Bush Puts Giant Sequoias on the Chopping Block

Under the guise of forest fire prevention, the Bush Administration's Forest
Service has proposed logging in California's Sequoia National Monument, home
to some of the world's tallest and oldest trees, reaching ages of 3,200
years or more.[1] Also at risk are the Pacific fisher, the California
spotted owl, and many other threatened species dependent on ancient forest
habitat.[2]

Established by President Clinton in 2000, the Monument designation was the
culmination of years of work by environmentalists. But in its draft
environmental impact statement (EIS) for management of the Monument, the
Forest Service chose the most environmentally destructive of six alternative
management plans, the one calling for the most intensive logging.
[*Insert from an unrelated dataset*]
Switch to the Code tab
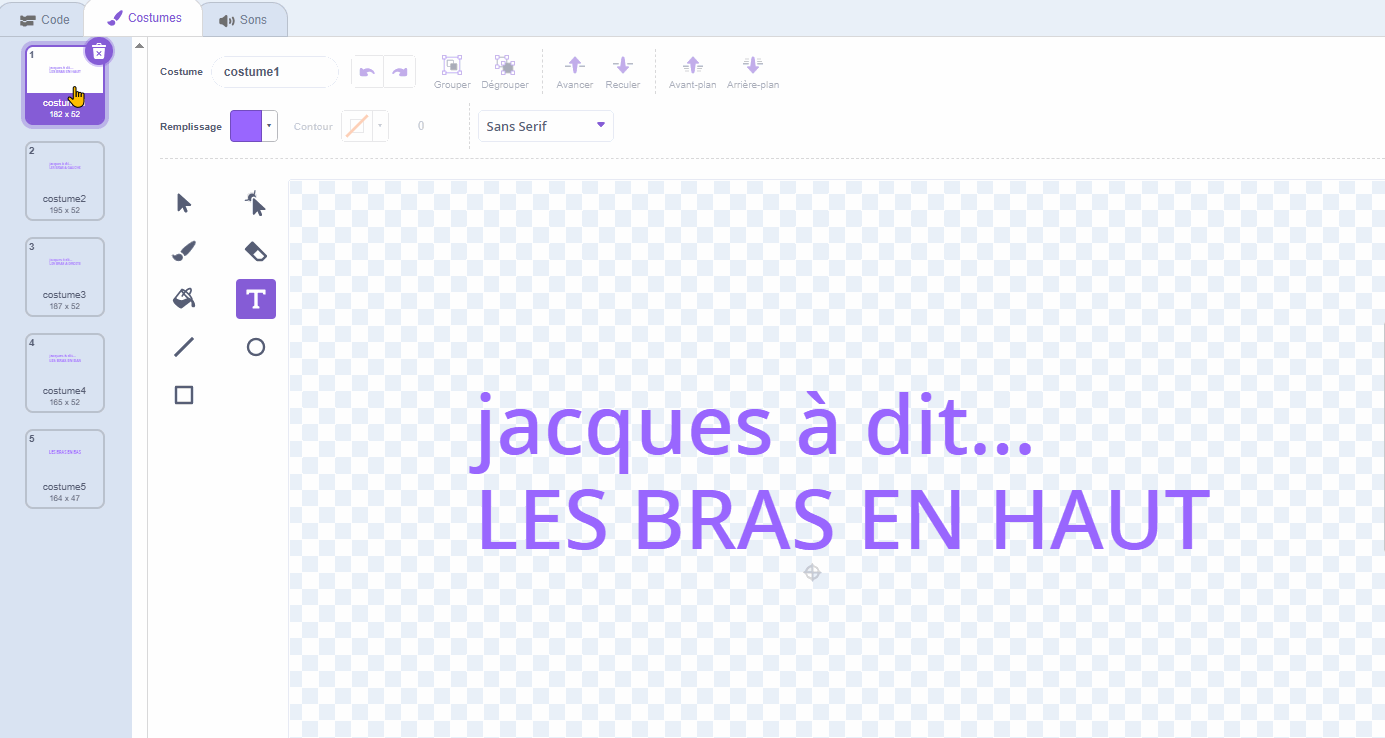 click(45, 19)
Under the Forest Service's "preferred alternative," 80,000 acres would be
opened for logging, including trees up to 30 inches in diameter, a size not
permitted in most National Forests throughout the Sierra Nevada.[3] The
Forest Service's proposal calls for 180 clearcuts, producing 10 million
board feet a year.[4]

The Forest Service plan is based on the idea that if the ancient Sequoias
aren't logged, they will be vulnerable to catastrophic fires (despite the
fact that they have somehow managed to survive for thousands of years on
their own). But the real motivation may lie in a sentence buried deep in the
EIS, which says logging in the Monument "might make the difference between
continued operation and closure of the one mill available to serve the
Monument."

If fire prevention is actually the Forest Service's agenda, experts cite
better ways to accomplish this, such as thinning the forest near homes and
businesses, and increasing the number of prescribed burns.
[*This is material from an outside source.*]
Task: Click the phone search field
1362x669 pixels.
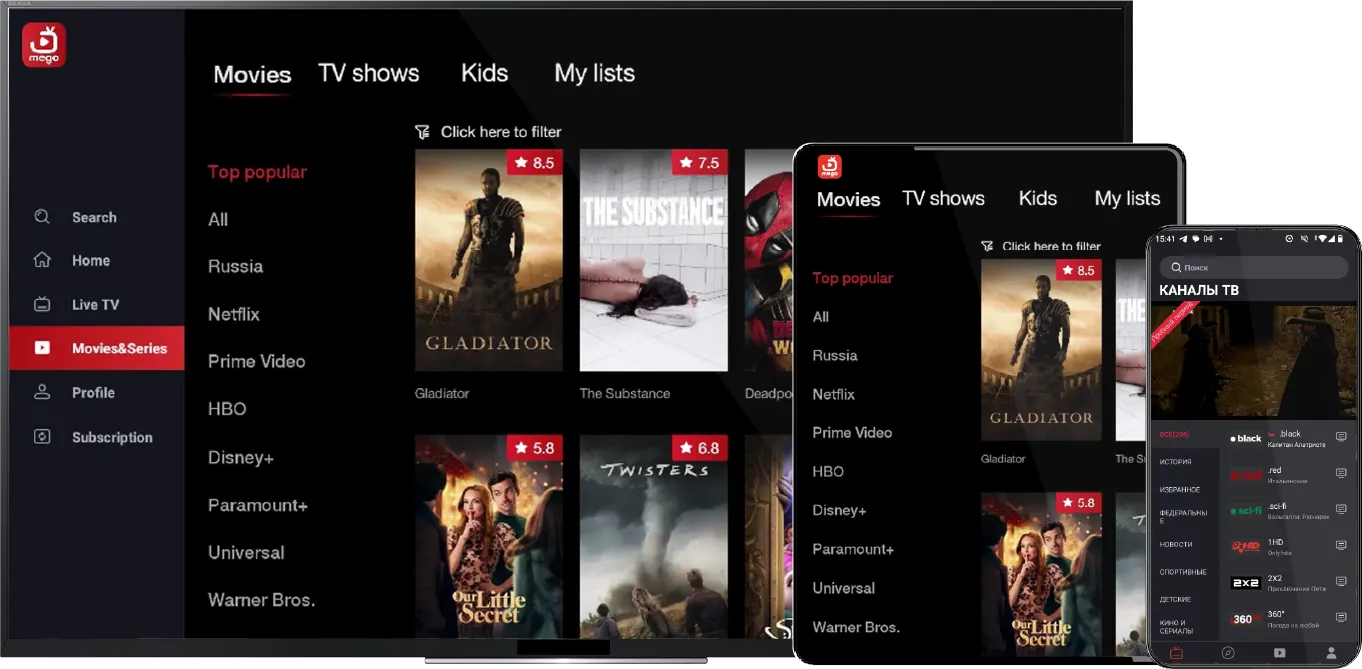Action: 1254,268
Logging in the Monument will actually increase the likelihood of severe
fires, since removal of the large trees reduces the cooling shade of the
forest canopy, and because highly flammable brush accumulates in open areas
where logged trees once stood.[5]

In a final insult, the Forest Service plan will actually be subsidized by
taxpayers, to the tune of $34 million. Much of that will go toward road
building, even though there are already 900 miles of roads in the Monument.
And nearly $14 million of taxpayer money will be spent for "mechanical
thinning of conifer" -- otherwise known as logging. [6]

SOURCES:
[1] Presidential Proclamation establishing Sequoia National Monument, April
15, 2000.
[2] "Forest Service Bushwhacks Giant Sequoia National Monument," Sierra
Club.
[3] "Forest Service Proposes to Log Sequoia National Monument," The
Wilderness Society.
[4] Ibid.
[5] Action Alert, Sequoia ForestKeeper.
[6] Ibid.

From: BushGreenwatch
BushGreenwatch
1320 18th Street NW 5th Floor
Washington, DC 20036
(202) 463-6670
Web site comments: [log in to unmask]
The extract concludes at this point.